El “mejicles”, el “barrio”, el “carnal”, no es más que la clara demostración de una individualidad fraternalmente atormentada.  Hemos hecho de la tragedia una broma; nos burlamos de nosotros mismos, de la muerte; señalamos con humor negro cualquier corrupción o acto de injusticia, aceptamos el destino con resignación y seguimos adelante con la desesperanza y enojo al mínimo cuando aceptamos que “no hay de otra” o que “hay que seguir chingándole”.  Nos gusta hacer pero que no nos hagan, y la agarramos contra el extranjero cuando viene y hace en nuestro país lo que no puede en el suyo, pero ni chiflamos cuando deja su lana al turistear.
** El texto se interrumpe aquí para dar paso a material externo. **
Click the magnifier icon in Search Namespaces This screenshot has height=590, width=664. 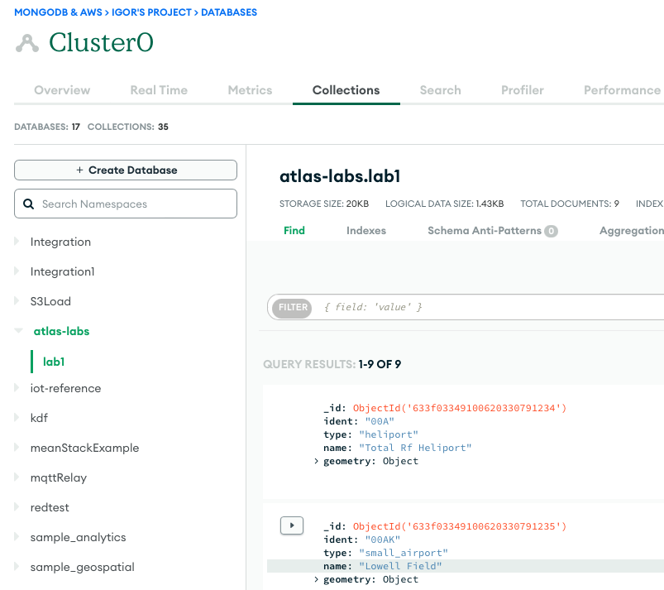point(29,203)
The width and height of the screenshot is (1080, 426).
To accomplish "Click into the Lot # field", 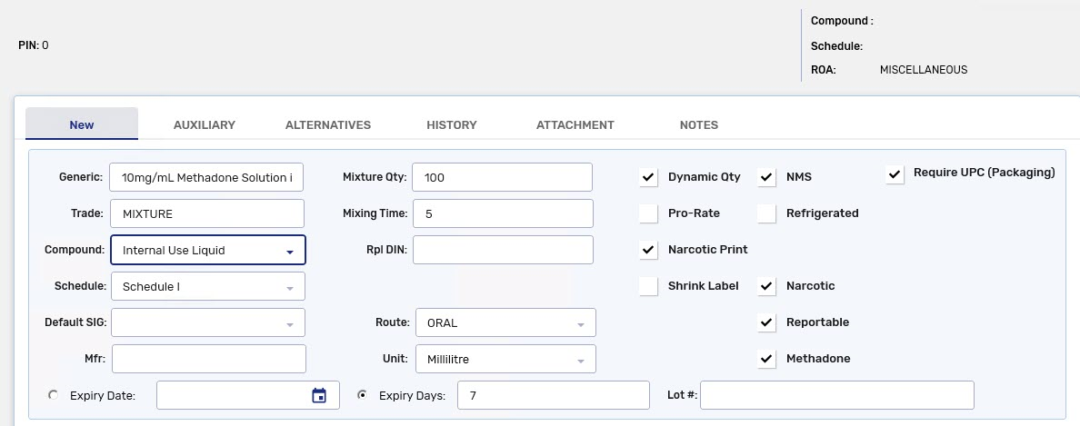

Le cantamos las mañanitas a la Virgen y le encargamos milagritos a infinidad de santos, solo “pa’ asegurar que las cosas sucedan como Dios manda”. He ahí la cosa muchachos: si nos va bien es producto del esfuerzo propio y la ayuda del cielo y los ángeles; si se nos nubla de a feo, es pura mala suerte, o la mala fe del vecino. 

He leído antes que somos un pueblo infantil.  Esto es casi cierto, al menos para el que esto escribe.  El infante tiende al egocentrismo, al jugueteo permanente y a la posesividad.  Un niño no es libre, no es independiente.  Cuando repetimos el “¡Viva!” después de la letanía que nuestros gobernantes berrean cada 16 de septiembre, lo hacemos como hipnotizados por una pasión nacionalista que podría comparar con el amor del fanático por el futbol.  Ahí está la vibra, cierto, pero un fan del fut no necesariamente juega el deporte, así como un gritón que  festeja a la patria en su cumpleaños no es necesariamente un ciudadano ejemplar, digamos hmmm… en el sentido ético del término. 

Pero esta colección de formas de ser es solo una mancha en el enorme espejo en el que diariamente el mexicano ensaya su diario reflejo.  Porque no somos una imagen, o un color, sino todo el espectro alrededor, y si de algo podemos presumir es de poseer “galleta” para reinventarnos.  Hay considerable raza que lo cree y ahora trabaja por algo mejor.  Estamos aprendiendo a vernos como verdaderos carnales y no solo a llamarnos así entre extraños.  Cada vez somos más los que cantamos Las Golondrinas a la idea una identidad nacional definida a partir de un estereotipo o modelo mental.  Hay que cantarlas, no cabe duda.  Esta rola es el soundtrack de todos y cada uno de los proyectos en marcha que apuestan por la energía renovable, el reciclaje, la participación de todos en la política, la repartición igualitaria del baro, la no discriminación, la justicia, y la puesta en marcha de una consciencia colectiva bien afinada en todas nuestras acciones y decisiones como pueblo.  

Estoy orgulloso de ser mexicano.  Veo más allá de todos nuestros traumas y lastres a 29.7 millones de jóvenes  que tienen la oportunidad de generar un cambio real en las formas de ser y pertenecer a México.  Es la cuarta parte de la población nacional la que se ubica en la zona de penal para meter el gol decisivo.  Son jóvenes y mexicanos los que se encuentran rearmando el rompecabezas social y cultural, demostrando su poder como agentes de cambio político, económico y ambiental, con propuestas viables y originales que sirven de ejemplo e inspiración a todos los que nos hemos acostumbrado a rendirle tributo al “ahí se va”.  Son ellos la raza que ahora saca su banderita cada 16 de septiembre para demostrar que la independencia no debe ser más la kermesse de un hecho histórico á lá cómic, sino una convicción personal; un estado de la mente, con tequila y güaco integrado.  Son ellos a los que el maese Cantinflas diría: “¿no que no, chatos?”